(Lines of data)
## begin
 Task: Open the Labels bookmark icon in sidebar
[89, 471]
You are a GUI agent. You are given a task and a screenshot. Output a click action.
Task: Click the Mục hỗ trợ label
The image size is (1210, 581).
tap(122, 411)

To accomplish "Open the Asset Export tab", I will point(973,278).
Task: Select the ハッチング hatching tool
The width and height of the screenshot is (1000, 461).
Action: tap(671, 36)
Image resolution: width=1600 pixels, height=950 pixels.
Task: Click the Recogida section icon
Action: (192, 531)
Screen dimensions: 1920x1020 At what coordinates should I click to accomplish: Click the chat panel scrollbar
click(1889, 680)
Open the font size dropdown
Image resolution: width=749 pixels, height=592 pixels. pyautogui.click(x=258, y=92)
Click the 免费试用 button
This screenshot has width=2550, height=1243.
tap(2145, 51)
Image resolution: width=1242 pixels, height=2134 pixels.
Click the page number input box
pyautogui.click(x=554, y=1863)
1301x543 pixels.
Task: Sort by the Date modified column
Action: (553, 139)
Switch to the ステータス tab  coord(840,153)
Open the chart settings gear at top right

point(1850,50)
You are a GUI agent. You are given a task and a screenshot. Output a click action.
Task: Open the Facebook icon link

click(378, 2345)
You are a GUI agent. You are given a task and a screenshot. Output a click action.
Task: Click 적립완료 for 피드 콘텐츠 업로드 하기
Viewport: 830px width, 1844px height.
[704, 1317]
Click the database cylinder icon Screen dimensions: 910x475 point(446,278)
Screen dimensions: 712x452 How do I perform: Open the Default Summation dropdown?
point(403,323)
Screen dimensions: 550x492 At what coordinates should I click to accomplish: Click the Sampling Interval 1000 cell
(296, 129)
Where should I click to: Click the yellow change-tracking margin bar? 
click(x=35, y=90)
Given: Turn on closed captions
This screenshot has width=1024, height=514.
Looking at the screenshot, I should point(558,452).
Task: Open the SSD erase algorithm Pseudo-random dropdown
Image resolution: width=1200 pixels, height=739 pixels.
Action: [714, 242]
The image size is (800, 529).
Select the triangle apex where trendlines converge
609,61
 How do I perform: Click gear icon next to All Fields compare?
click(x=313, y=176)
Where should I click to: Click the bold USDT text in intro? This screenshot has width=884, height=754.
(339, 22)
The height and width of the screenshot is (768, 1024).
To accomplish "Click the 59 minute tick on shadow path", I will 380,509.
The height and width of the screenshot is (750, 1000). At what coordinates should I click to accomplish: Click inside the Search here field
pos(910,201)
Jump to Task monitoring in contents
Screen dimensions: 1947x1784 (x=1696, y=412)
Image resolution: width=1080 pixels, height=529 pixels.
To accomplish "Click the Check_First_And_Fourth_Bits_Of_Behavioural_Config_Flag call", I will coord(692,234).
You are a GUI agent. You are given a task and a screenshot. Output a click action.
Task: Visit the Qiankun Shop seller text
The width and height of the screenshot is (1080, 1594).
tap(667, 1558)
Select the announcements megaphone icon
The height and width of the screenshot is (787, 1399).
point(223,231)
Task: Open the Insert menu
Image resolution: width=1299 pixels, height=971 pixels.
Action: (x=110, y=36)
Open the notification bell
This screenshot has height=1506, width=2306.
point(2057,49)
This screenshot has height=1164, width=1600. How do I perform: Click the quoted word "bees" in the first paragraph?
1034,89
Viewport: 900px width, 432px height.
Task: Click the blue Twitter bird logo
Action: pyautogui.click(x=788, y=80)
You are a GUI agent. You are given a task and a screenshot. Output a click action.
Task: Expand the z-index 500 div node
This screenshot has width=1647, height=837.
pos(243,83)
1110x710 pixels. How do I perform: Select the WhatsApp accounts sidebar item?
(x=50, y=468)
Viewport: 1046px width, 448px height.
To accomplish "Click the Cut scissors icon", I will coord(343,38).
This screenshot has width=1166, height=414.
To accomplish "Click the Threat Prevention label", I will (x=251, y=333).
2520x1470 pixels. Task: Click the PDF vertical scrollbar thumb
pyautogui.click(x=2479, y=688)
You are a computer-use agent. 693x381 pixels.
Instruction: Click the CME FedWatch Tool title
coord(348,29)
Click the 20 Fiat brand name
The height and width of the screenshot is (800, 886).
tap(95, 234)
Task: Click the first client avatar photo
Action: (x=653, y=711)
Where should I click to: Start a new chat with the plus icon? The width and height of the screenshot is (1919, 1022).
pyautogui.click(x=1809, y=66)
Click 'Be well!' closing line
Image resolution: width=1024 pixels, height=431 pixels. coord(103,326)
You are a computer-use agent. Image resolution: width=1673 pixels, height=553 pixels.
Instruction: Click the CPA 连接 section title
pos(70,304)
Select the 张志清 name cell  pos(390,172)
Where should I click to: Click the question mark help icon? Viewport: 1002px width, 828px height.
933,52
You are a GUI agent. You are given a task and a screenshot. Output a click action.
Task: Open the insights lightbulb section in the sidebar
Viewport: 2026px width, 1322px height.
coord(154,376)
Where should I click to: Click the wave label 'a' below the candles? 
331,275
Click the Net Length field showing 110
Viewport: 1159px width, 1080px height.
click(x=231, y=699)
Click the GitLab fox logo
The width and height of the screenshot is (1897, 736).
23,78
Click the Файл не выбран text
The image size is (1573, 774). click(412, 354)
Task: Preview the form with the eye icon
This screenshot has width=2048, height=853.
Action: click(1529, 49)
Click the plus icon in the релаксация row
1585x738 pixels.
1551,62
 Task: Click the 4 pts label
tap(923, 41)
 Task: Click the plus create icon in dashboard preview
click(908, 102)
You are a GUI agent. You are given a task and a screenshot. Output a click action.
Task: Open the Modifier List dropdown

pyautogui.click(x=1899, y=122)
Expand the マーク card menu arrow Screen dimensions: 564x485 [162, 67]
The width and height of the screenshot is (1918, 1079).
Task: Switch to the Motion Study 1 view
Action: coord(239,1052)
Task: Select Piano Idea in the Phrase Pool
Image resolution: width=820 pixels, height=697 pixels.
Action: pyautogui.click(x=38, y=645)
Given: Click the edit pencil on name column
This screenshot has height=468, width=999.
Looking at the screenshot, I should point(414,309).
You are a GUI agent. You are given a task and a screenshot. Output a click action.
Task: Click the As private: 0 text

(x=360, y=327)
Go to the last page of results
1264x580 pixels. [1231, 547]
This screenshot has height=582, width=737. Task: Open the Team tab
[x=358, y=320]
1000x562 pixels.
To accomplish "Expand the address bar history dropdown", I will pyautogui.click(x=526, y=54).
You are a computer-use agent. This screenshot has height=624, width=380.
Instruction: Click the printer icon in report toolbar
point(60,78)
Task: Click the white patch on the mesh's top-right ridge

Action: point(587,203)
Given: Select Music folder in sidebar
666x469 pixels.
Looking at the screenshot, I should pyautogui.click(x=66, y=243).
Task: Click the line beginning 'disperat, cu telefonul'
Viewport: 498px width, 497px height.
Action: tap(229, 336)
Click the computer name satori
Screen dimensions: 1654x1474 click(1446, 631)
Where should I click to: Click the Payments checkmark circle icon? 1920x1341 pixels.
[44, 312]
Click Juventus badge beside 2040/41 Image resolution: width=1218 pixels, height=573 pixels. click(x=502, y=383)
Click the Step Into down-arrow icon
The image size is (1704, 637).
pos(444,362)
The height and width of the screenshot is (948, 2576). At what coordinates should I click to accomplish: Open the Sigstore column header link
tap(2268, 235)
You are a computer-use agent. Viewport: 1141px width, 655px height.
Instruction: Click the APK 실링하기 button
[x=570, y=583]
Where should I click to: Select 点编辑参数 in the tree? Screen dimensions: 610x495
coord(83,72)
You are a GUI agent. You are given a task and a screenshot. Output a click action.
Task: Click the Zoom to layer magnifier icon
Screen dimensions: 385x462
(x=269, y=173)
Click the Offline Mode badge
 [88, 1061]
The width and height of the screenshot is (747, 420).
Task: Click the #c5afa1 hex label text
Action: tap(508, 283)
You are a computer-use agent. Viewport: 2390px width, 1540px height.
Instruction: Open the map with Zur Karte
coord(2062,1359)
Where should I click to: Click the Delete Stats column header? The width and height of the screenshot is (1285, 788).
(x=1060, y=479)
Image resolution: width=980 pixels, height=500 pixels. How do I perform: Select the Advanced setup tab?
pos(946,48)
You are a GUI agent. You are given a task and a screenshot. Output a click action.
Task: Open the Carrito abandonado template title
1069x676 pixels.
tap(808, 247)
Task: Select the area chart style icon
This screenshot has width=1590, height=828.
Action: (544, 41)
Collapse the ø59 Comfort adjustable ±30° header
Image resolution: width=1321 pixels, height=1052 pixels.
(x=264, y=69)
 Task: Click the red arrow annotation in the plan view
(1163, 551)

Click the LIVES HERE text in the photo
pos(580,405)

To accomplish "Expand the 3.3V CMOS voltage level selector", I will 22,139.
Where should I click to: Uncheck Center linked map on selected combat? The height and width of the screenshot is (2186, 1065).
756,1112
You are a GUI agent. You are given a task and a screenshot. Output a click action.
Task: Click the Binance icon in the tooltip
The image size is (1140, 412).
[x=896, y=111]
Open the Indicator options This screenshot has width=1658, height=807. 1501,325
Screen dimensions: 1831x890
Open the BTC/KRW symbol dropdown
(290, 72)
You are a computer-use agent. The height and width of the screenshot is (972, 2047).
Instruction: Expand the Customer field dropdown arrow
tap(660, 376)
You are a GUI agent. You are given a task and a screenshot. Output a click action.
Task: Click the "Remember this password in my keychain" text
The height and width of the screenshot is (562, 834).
## end
:: Stated problem ::
Reproduce the material verbatim, starting with the line that contains "Click the Файл не выбран text" and continuing down through the line that contains "Action: coord(239,1052)".

:: Solution to the exercise ::
Click the Файл не выбран text
The image size is (1573, 774). click(412, 354)
Task: Preview the form with the eye icon
This screenshot has width=2048, height=853.
Action: click(1529, 49)
Click the plus icon in the релаксация row
1585x738 pixels.
1551,62
 Task: Click the 4 pts label
tap(923, 41)
 Task: Click the plus create icon in dashboard preview
click(908, 102)
You are a GUI agent. You are given a task and a screenshot. Output a click action.
Task: Open the Modifier List dropdown

pyautogui.click(x=1899, y=122)
Expand the マーク card menu arrow Screen dimensions: 564x485 [162, 67]
The width and height of the screenshot is (1918, 1079).
Task: Switch to the Motion Study 1 view
Action: coord(239,1052)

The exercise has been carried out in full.